Oh, but when it works, it can work really well indeed. I admire those guys with the nerve to take those kinds of risks and make it work and don’t begrudge them a nickel of profit. They will have earned it, especially since they’ve probably had their entire net worth and then some on the line. That’s why I’ve said that developers keep on getting richer and richer, until they go broke since many of them keep on thinking they can hit a home run every time, can keep on rolling the dice and never lose.

That can lead to an exciting life, but then jumping off a cliff or spitting on Superman’s cape can be just as exciting. There’s a Chinese saying that goes: “May you live in interesting times”, although it’s more than a saying, it’s meant as a curse.

What’s “interesting” also is the number of high-income professionals making some of these investments. “Interesting” tips over to flat out “amazing” when some of them try developing on their own. Without any effort, I can think of a couple of medical professionals who’ll probably have to work a few years past their preferred retirement date as a result of dabbling in real estate. There’s just something that leads otherwise intelligent people who are highly educated in one field to believe that their complicated knowledge in one area will transfer over into real estate, when all they should be bringing to the deal is a check.

They’ll get some nice tax deductions, though. Bad investments can do that. They would have done better adopting me, I haven’t had a lot of experience throwing money around, but I could learn to be a very expensive adoptee and just a GREAT tax deduction. I’ve offered, but nobody’s signed the papers yet, although I’m still hopeful.

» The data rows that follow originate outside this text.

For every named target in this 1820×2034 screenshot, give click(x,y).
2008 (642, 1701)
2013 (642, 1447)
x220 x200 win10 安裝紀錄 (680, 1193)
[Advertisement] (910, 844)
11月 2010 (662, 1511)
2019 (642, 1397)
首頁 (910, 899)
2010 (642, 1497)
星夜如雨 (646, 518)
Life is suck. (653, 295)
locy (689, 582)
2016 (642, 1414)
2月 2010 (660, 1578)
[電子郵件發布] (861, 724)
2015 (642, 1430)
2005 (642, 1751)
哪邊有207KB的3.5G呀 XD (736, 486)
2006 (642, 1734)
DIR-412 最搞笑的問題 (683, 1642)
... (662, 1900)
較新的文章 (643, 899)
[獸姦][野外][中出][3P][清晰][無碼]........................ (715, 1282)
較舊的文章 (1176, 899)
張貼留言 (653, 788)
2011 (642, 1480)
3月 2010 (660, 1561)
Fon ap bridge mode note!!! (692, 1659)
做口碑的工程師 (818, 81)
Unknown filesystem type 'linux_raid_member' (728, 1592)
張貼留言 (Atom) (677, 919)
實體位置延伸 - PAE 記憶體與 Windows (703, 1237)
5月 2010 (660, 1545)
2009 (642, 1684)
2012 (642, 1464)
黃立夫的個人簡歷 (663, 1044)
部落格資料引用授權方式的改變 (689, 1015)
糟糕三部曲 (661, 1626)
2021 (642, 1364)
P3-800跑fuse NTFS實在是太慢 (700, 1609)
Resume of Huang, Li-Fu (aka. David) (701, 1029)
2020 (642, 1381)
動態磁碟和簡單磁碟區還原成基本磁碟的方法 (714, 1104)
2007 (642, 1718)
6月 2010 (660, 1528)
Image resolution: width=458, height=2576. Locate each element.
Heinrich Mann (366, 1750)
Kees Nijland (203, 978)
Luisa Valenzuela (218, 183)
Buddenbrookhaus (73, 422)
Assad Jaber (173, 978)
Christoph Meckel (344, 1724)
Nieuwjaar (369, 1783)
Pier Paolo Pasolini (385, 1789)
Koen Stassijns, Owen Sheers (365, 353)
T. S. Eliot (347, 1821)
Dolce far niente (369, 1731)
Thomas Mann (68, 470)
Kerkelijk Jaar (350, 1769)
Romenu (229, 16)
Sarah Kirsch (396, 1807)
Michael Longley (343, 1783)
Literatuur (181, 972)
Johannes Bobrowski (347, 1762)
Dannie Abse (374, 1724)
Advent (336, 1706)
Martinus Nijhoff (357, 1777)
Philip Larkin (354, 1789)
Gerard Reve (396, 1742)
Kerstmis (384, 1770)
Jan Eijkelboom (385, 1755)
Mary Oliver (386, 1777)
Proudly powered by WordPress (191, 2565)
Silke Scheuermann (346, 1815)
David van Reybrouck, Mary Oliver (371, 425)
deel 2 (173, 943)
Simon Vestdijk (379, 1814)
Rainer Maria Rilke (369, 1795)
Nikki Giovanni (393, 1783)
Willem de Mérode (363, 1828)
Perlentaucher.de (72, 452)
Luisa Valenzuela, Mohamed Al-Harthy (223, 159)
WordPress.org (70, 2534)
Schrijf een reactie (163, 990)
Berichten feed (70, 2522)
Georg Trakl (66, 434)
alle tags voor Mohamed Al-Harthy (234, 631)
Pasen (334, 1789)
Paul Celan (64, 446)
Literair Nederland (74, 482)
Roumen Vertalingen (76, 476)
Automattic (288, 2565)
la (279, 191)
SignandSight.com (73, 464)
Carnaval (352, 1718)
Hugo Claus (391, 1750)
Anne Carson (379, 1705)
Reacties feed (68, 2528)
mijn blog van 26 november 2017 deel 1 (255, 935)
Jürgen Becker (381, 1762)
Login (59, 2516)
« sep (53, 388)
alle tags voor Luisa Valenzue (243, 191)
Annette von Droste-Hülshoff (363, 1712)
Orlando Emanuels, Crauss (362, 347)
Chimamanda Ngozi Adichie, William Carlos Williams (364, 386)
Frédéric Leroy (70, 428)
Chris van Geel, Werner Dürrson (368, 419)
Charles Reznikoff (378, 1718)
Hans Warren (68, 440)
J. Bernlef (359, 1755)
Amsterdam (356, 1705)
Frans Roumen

It’s best not to find that out the hard way that real estate investing is more complicated than it looks. I’ve seen figures presented to investors for cash flow, expense and profit estimates that could only have come from a dream or a serious blow to the noggin, but it’s gonna take a real estate pro to recognize that.

How do you recognize a pro? Start with somebody with his or her own investment track record which probably cuts out as much as seventy or eighty percent of local Realtors. Check references, of course, but anybody claiming to be a pro will know the price differences for differently zoned land, office and commercial rents per square foot, approximate building costs per square foot for different construction methods, the meaning and correct use of cap rate, cash-on-cash, internal rate of return, depreciation schedules, after-tax return and other methods to determine investment yield and also be able to discount multiple future cash flows to reach the current value of those cash flows today.

Those are just the highlights and since dozens of books are written about real estate investing and analysis each year, you theoretically learn how to apply them from that. You’ve gotta add a good bit of experience to the mix, though. Those books often don’t agree with each other.

Mike Hill has been in the real estate business in Valdosta since 1976 and hopes he made all his beginner’s investment mistakes long ago.